GM has made investments in startups before, though it wasn't done through a specific venture investment division: The company put money into startup ethanol makers Coskata and Mascoma.

Follow the Money

Major car companies have been under pressure from federal and state governments to build more fuel-efficient cars. Automakers typically wage tough fights to avoid these kind of mandates, and they have often succeeded in the past.

But carmakers also are adept at following the money, and they've been aggressively pursuing federal funds allocated to promoting energy-efficient vehicles. As gas prices has risen in recent years, being perceived as being out in front on fuel efficiency has been a public relations boon -- witness, for example, the goodwill the Prius has generated for Toyota (TM).

When GM emerged from the bankruptcy proceedings last year after being rescued by the federal government, it promised to become more nimble, and to devote more resources to developing cars that run on batteries.

"One thing we have learned from the last 100 days is that GM can move quickly and decisively. Business as usual is over at GM. Our goal is to build more of the cars, trucks, and crossovers that customers want, and to get them to market faster than ever before," said Fritz Henderson, GM's CEO until late 2009, in a statement last July.

A Crowded Race

GM has to move quickly in a market filled with new comers, some of them well-funded by private and government money.

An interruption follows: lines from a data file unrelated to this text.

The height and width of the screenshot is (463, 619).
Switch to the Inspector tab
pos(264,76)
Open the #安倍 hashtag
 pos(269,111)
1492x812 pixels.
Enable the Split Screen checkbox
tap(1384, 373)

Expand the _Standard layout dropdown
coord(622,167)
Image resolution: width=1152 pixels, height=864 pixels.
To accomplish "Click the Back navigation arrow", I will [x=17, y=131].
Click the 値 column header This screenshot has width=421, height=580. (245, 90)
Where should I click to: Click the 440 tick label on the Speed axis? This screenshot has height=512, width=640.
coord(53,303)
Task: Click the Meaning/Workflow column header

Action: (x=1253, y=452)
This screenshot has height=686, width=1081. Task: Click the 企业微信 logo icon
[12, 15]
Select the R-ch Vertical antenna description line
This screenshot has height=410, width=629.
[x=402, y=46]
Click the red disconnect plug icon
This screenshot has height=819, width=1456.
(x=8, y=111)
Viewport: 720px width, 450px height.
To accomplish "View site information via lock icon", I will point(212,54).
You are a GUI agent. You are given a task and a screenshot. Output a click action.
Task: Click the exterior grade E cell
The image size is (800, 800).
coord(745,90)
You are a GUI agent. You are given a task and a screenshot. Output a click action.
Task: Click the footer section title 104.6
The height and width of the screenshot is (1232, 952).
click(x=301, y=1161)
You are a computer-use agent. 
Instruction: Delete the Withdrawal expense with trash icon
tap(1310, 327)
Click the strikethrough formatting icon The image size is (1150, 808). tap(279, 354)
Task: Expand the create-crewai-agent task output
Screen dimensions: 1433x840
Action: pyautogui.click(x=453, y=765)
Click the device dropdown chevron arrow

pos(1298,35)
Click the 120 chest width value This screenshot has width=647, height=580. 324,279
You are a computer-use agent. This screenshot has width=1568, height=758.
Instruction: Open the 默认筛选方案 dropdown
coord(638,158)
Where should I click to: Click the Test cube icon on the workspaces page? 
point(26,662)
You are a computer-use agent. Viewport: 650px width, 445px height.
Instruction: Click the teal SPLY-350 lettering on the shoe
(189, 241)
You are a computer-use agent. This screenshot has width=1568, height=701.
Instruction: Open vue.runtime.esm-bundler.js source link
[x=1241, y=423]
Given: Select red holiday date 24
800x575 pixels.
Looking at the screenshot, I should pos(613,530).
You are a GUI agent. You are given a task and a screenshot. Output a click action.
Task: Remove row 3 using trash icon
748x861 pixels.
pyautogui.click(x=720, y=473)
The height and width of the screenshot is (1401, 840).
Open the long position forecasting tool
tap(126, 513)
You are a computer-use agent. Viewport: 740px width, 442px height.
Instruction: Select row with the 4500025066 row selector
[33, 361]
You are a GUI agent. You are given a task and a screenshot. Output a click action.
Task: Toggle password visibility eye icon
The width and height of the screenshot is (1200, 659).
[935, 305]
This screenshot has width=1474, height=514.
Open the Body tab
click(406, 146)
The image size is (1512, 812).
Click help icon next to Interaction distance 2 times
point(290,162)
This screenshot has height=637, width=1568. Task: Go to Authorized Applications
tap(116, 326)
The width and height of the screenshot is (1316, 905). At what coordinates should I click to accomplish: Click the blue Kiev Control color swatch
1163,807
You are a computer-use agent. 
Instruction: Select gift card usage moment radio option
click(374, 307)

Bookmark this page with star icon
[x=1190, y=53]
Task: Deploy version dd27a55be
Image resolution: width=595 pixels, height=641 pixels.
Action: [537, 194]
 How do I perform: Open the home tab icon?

American start-ups such as Tesla Motors, Coda Automotive and Fisker Automotive are all working on plug-in hybrid or all-electric sedans.

Tesla has gotten $465 million in federal loans to set up factories for building powertrains and assembling its Model S. The company, which is planning for an initial public offering, also recently garnered attention when it agreed to spend $42 million to create a joint venture with Toyota to build cars at a defunct factory in California. Toyota said it would spend $50 million to buy Tesla's common stock right after the IPO.

GM also must contend with emerging automakers in China. With investments from Warren Buffett, BYD has launched a plug-in hybrid and plans to build electric cars. Last month, BYD announced a joint venture with Daimler (DAI) to build electric vehicles. Both companies will put in an initial investment of 600 million renminbi (about $88 million) into the joint venture.

GM plans to launch its own plug-in electric hybrid, the Chevy Volt, later this year.